Cardiotoxicity induced by 5-fluorouracil (5-FU), a piridimine analog used endovenously, is well known.1 Capecitabine is a new oral fluoropyridimine that undergoes enzyme conversion to 5-FU mainly in the tumor and results in a lower concentration in the healthy tissues and lower systematic toxicity.2 We report a patient who presented an acute coronary syndrome (ACS) that was attributed to oral monotherapy with capecitabine given as treatment for a rectal adenocarcinoma.

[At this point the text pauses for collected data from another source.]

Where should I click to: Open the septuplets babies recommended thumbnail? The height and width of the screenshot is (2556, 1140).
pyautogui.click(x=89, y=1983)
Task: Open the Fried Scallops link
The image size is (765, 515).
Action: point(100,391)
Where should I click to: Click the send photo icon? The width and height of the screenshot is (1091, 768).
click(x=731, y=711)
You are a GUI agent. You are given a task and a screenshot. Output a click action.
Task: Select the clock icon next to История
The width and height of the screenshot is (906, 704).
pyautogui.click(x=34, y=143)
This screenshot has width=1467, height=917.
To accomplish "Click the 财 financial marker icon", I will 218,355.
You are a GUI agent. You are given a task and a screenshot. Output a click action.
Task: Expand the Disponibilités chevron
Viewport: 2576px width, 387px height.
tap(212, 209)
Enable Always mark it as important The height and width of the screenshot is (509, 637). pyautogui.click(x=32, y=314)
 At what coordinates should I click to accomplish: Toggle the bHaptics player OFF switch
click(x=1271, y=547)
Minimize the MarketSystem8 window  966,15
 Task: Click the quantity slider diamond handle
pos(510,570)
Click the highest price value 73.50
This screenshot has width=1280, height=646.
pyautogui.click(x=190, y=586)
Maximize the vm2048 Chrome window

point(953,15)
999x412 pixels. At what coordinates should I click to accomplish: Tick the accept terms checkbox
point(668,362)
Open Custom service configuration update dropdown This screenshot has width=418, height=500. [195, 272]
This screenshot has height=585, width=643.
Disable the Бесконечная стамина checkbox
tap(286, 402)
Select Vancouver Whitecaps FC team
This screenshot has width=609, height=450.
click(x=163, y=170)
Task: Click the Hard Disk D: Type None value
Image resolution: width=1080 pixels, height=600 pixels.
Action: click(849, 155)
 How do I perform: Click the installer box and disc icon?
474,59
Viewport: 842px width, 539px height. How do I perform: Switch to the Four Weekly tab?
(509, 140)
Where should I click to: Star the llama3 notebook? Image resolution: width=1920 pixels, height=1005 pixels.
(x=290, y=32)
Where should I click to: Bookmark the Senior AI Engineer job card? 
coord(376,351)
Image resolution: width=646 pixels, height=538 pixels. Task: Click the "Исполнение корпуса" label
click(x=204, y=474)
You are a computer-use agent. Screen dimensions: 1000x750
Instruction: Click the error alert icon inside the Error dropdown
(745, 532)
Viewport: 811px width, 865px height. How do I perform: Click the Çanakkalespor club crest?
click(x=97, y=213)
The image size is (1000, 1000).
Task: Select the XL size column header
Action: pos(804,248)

The patient, a 61-year-old man who had no toxic habits or coronary risk factors, presented to the hospital with rectorrhagia. Fiber colonoscopy showed an ulcerated lesion on the anal margin. Histological study showed a rectal adenocarcinoma and an extension study resulted in a classification of T3 N1 M0. Treatment was started with capecitabine at 1500 mg per day each 12 h. On the third day the patient reported oppressive chest pain on effort lasting 15 minutes. A few hours later he had 2 new episodes at rest accompanied by profuse sweating and he was taken to the Emergency Department. An electrocardiogram, enzyme curves, and an echocardiogram were all normal. An exercise stress test showed inferolateral ST segment elevation associated with angina, at a heart rate of 157 beats per minute, and an exercise MET level of 9. The electrical changes and the pain remitted on stopping the test and giving the patient sublingual nitrates. Capecitabine was withdrawn. Given the possibility of a coronary artery spasm, treatment was started with amlodipine at 5 mg per day and acetylsalicylic acid 100 mg per day. A coronary angiogram, done in order to rule out the possibility of organic coronary vessel disease, showed normal coronary arteries. No coronary spasm or intracoronary thrombus was seen. A further exercise stress test carried out 1 month later with no medication was normal, at a heart rate of 141 beats per minute and an exercise MET level of 9. The patient was scheduled for surgery after radiotherapy.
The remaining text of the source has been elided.